Mr Trump's campaign and its allies have filed a barrage of lawsuits in battleground states contesting the results, although election officials say no evidence of widespread irregularities has been found.

Time is running out. All outstanding election disputes nationwide must be resolved by 8 December. The official results are set to be confirmed when the US Electoral College meets on 14 December.

On Tuesday, Republican members of a bipartisan election board in Michigan refused to certify Mr Biden's projected win in that state, only to back down after an outcry.

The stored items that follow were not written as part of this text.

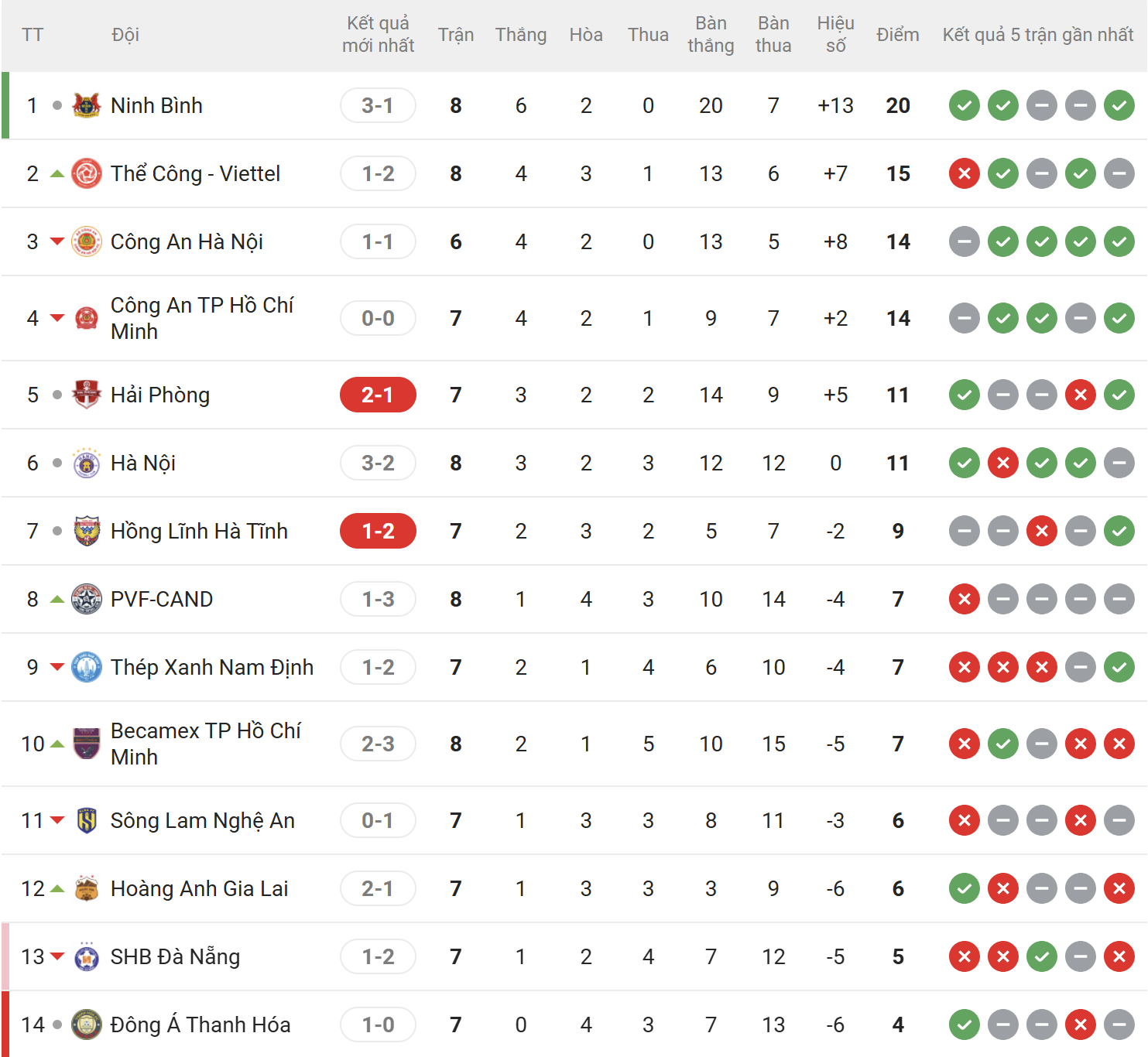
Task: Click the SHB Đà Nẵng club logo
Action: [87, 956]
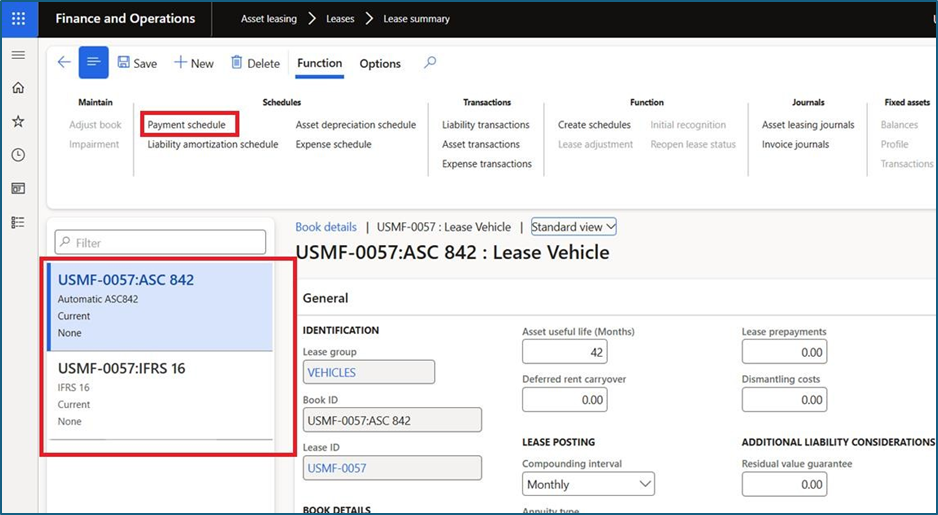The width and height of the screenshot is (938, 515).
Task: Expand the Compounding interval Monthly dropdown
Action: coord(588,484)

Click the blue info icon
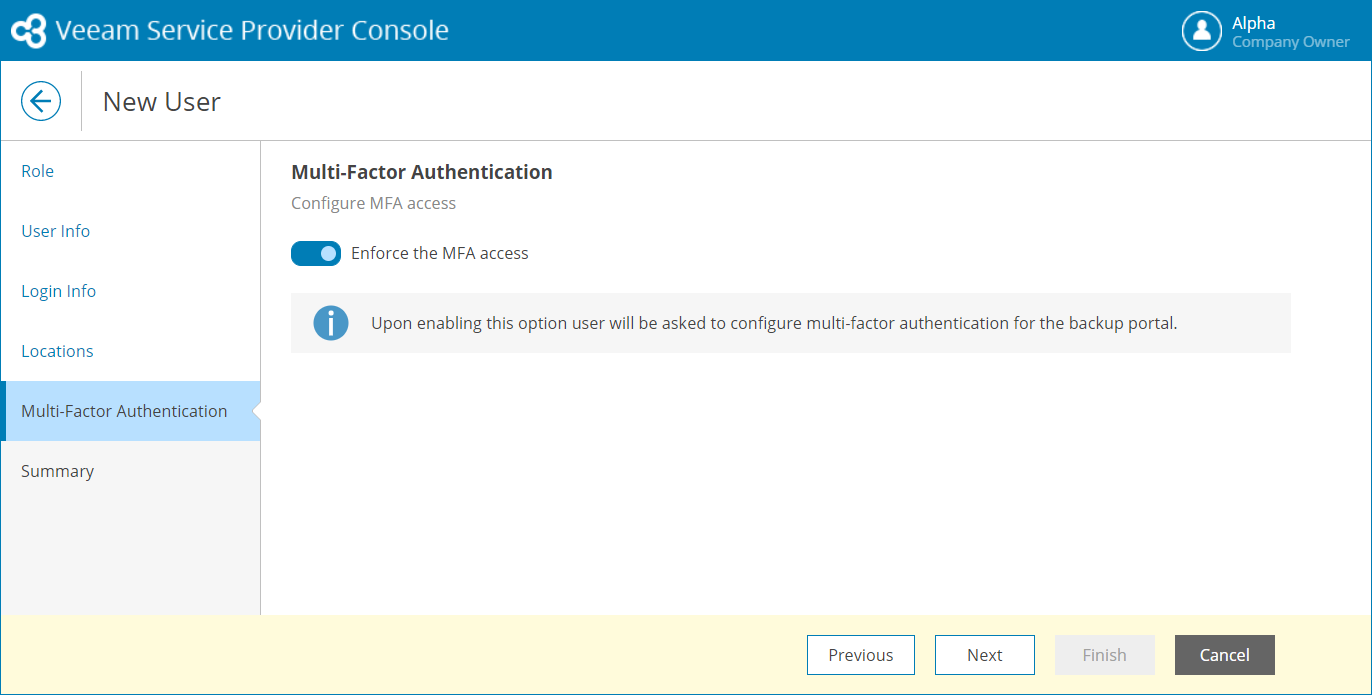tap(331, 323)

The two Republicans on the four-member board had objected to minor voting irregularities in Wayne County, home to Detroit.

But they relented after Democrats accused them of trying to disenfranchise voters in the majority-black city.

As a compromise, the board passed a resolution requesting that Michigan's Democratic secretary of state conduct an audit of the jurisdictions involved.

Meanwhile, election officials conducting a by-hand recount in Georgia - where a fraction of a percent separates the two rivals - found more uncounted ballots for the second time this week.

Almost 2,800 previously untallied ballots were discovered on Tuesday in Fayette County, a day after 2,600 uncounted votes turned up in Floyd County. Gabriel Sterling, Georgia's voting system manager, blamed human error.

The discoveries are expected to shave Mr Biden's lead in the state to under 13,000, not enough to flip Georgia into Mr Trump's column.

There was another setback for Mr Trump on Tuesday in Pennsylvania, where the state supreme court rejected his campaign's argument that its observers had been denied sufficient rights to watch ballot counts in Philadelphia.

Also on Tuesday, the Trump campaign, along with Nevada's Republican party, filed another lawsuit challenging that state's election results.

Mr Biden is the projected victor in Nevada, but the latest legal action asked a judge to declare Mr Trump the winner, or annul the race altogether.

Judges have rejected other Trump campaign lawsuits disputing the tally in Clark County, home to Las Vegas, after ruling there was no evidence to support claims of systemic fraud.